Русские крестьяне без особой надобности на Ерофея в лес не ходили. Считалось, что в этот день нечистая сила шалит особенно опасно – лешие бегают по лесам, ломают деревья, страшно свистят, хохочут и хлопают в ладоши. Неосторожного человека леший, в лучшем случае, заставит долго блуждать в прозрачном и светлом лесу, а в худшем, – сведет с ума, заманит в болото или убьет упавшим деревом. Долгие века лес был для крестьянина чуждой опасной стихией, со всех сторон окружавшей обжитые пространства деревень.

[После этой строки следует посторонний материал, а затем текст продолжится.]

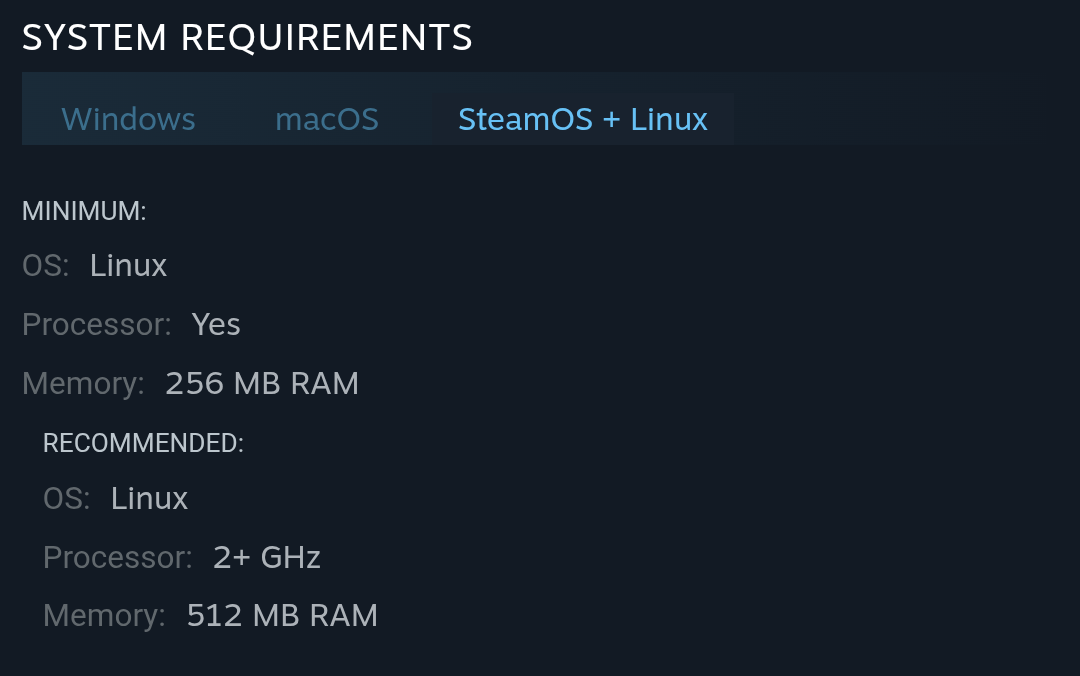Click the Processor label under Minimum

Только в нашей стране, протянувшейся от древней Беловежской Пущи до бескрайней, беспредельной сибирской тайги, обрывающейся у далекого океана, только в этой великой стране стало возможным столь тесное переплетение природы и человека, стихийного и социального. Наши избы и храмы поднимались среди лесов как их органичное продолжение, как плоть от плоти этой необозримой лесной стихии. Торжественное величие, пронзительная красота русской природы стали основой, на которой вырос великий народ. Наша культура впитала в себя и звонкую прозрачность высоких сосняков, и темную хмарь заболоченных ельников, и первозданную мощь реликтовых дубрав. Мы народ леса, так же как швейцарцы – народ гор, монголы – народ степи, а греки – народ моря. Двойственное отношение к лесу – страх и восхищение одновременно – это культурный код нации, в котором нужно искать причины сложного одухотворения лесного пространства нашими предками. Помимо хозяина леса – лешего, они верили в чащобника – обитателя непролазной чащи, хворостянника, жившего в высохшем, погибшем лесу, боли-бошку, проказничавшего в ягодных борах, лесавок, гонявших опавшую листву по осеннему лесу.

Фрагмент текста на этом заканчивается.